The sensitivity analysis within the subgroup of participants prescribed higher-intensity stimulant therapy yielded results consistent with those of the above primary analysis, suggesting the relationship between the risk factors and acquiring a new diagnosis of StUD was robust and stable, regardless of the intensity of stimulant treatment.
Conclusion & Discussion: Among adults prescribed stimulant medications, the ML-based analysis of EHR data identified several risk factors for a subsequent StUD diagnosis, such as cigarette smoking, history of other substance use disorders and selected mental health problems, and the extent of comorbidities in general, with the presence of prescriptions for stimulants within the prior 6 months before the StUD diagnosis found to be the strongest risk factor. This suggests a connection between stimulant therapy initiation and the likelihood of developing StUD, highlighting the need for close monitoring of patients treated with these medications, especially if they have other risk factors. The relationship between the new StUD diagnosis and preexisting substance use, mental health, and other comorbid disorders underscores the need for integrated, comprehensive assessment and care strategies. These results should be interpreted with caution because they may reflect associations rather than causation. This study showed that the gradient boost model can provide robust risk assessment, while minimizing potential biases, supporting the potential utility of this ML model, laying an analytical foundation for early identification of adults on stimulant therapy who are at increased risk for StUD.

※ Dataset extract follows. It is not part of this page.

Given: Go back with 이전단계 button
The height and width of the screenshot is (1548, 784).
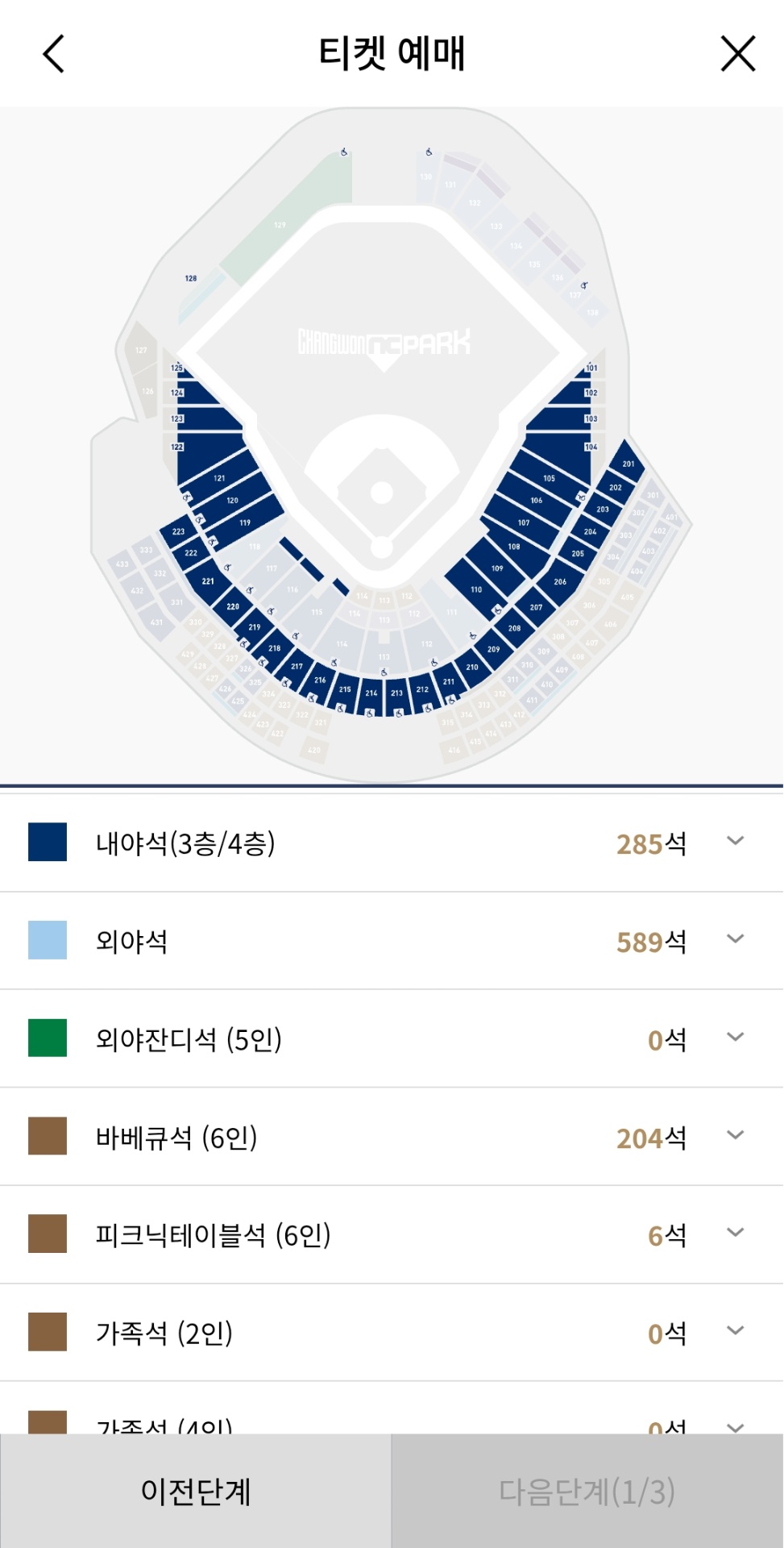Looking at the screenshot, I should pyautogui.click(x=196, y=1491).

References: 1. Volkow ND. Rising Stimulant Deaths Show that We Face More than Just an Opioid Crisis. November 12, 2020. Accessed May 10, 2022. https://nida.nih.gov/about-nida/noras-blog/2020/11/rising-stimulant-deaths-show-we-face-more-than-just-opioid-crisis 2. U.S. Food and Drug Administration. FDA updating warnings to improve safe use of prescription stimulants used to treat ADHD and other conditions. Published online May 11, 2023. Accessed August 6, 2024. https://www.fda.gov/drugs/drug-safety-and-availability/fda-updating-warnings-improve-safe-use-prescription-stimulants-used-treat-adhd-and-other-conditions 3. Brumbaugh S, Tuan WJ, Scott A, Latronica JR, Bone C. Trends in characteristics of the recipients of new prescription stimulants between years 2010 and 2020 in the United States: An observational cohort study. EClinicalMedicine. 2022;50:101524. doi:10.1016/j.eclinm.2022.101524 4. Friedman J, Shover CL. Charting the fourth wave: Geographic, temporal, race/ethnicity and demographic trends in polysubstance fentanyl overdose deaths in the United States, 2010-2021. Addict Abingdon Engl. 2023;118(12):2477-2485. doi:10.1111/add.16318 5. Kollins SH. ADHD, substance use disorders, and psychostimulant treatment: current literature and treatment guidelines. J Atten Disord. 2008;12(2):115-125. doi:10.1177/1087054707311654
Learning Objectives:
Explore how various machine learning models can be applied to clinical practice in monitoring and managing patients prescribed stimulants, especially those with additional risk factors for StUD.
Identify key risk factors for developing StUD disorder, including prior stimulant use, comorbidities, and healthcare utilization patterns.
Discuss the importance of model fairness and bias in healthcare predictions, including the role of disparate impact and equal opportunity analyses in ensuring fairness and minimizing bias in ML models.